Identifying and Quantifying the Intermediate Processes during Nitrate-Dependent Iron(II) Oxidation

Microbially driven nitrate-dependent iron (Fe) oxidation (NDFO) in subsurface environments has been intensively studied. However, the extent to which Fe(II) oxidation is biologically catalyzed remains unclear because no neutrophilic iron-oxidizing and nitrate reducing autotroph has been isolated to confirm the existence of an enzymatic pathway. While mixotrophic NDFO bacteria have been isolated, understanding the process is complicated by simultaneous abiotic oxidation due to nitrite produced during denitrification. In this study, the relative contributions of biotic and abiotic processes during NDFO were quantified through the compilation and model-based interpretation of previously published experimental data.
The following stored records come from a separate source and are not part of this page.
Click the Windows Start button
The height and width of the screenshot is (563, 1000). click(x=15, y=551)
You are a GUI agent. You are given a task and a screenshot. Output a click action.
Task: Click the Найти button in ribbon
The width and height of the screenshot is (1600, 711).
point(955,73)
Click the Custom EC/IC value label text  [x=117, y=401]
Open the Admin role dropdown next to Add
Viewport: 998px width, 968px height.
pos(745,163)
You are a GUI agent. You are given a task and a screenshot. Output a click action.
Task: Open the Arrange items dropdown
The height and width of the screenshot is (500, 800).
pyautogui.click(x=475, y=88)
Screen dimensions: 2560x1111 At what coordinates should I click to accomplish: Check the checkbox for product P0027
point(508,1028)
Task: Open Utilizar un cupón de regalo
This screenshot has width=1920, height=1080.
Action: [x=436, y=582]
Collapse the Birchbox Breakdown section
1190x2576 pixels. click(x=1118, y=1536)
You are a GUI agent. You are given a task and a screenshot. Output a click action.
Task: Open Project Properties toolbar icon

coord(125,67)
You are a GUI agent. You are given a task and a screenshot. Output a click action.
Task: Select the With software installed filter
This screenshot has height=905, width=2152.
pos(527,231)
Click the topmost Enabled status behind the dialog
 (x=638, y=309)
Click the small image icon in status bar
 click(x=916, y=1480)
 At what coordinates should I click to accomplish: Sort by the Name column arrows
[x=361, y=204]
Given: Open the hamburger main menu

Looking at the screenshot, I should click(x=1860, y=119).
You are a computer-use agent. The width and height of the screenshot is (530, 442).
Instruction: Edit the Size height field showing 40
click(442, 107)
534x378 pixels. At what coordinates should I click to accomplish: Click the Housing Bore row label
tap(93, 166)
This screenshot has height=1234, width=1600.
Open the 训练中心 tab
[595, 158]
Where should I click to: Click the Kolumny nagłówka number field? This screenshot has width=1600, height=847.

The kinetics of chemical denitrification by Fe(II) (chemodenitrification) were assessed, and compelling evidence was found for the importance of organic ligands, specifically exopolymeric substances secreted by bacteria, in enhancing abiotic oxidation of Fe(II). However, nitrite alone could not explain the observed magnitude of Fe(II) oxidation, with 60–75% of overall Fe(II) oxidation attributed to an enzymatic pathway for investigated strains: Acidovorax (A.) strain BoFeN1, 2AN, A. ebreus strain TPSY, Paracoccus denitrificans Pd 1222, and Pseudogulbenkiania sp. strain 2002. By rigorously quantifying the intermediate processes, this study eliminated the potential for abiotic Fe(II) oxidation to be exclusively responsible for NDFO and verified the key contribution from an additional, biological Fe(II) oxidation process catalyzed by NDFO bacteria.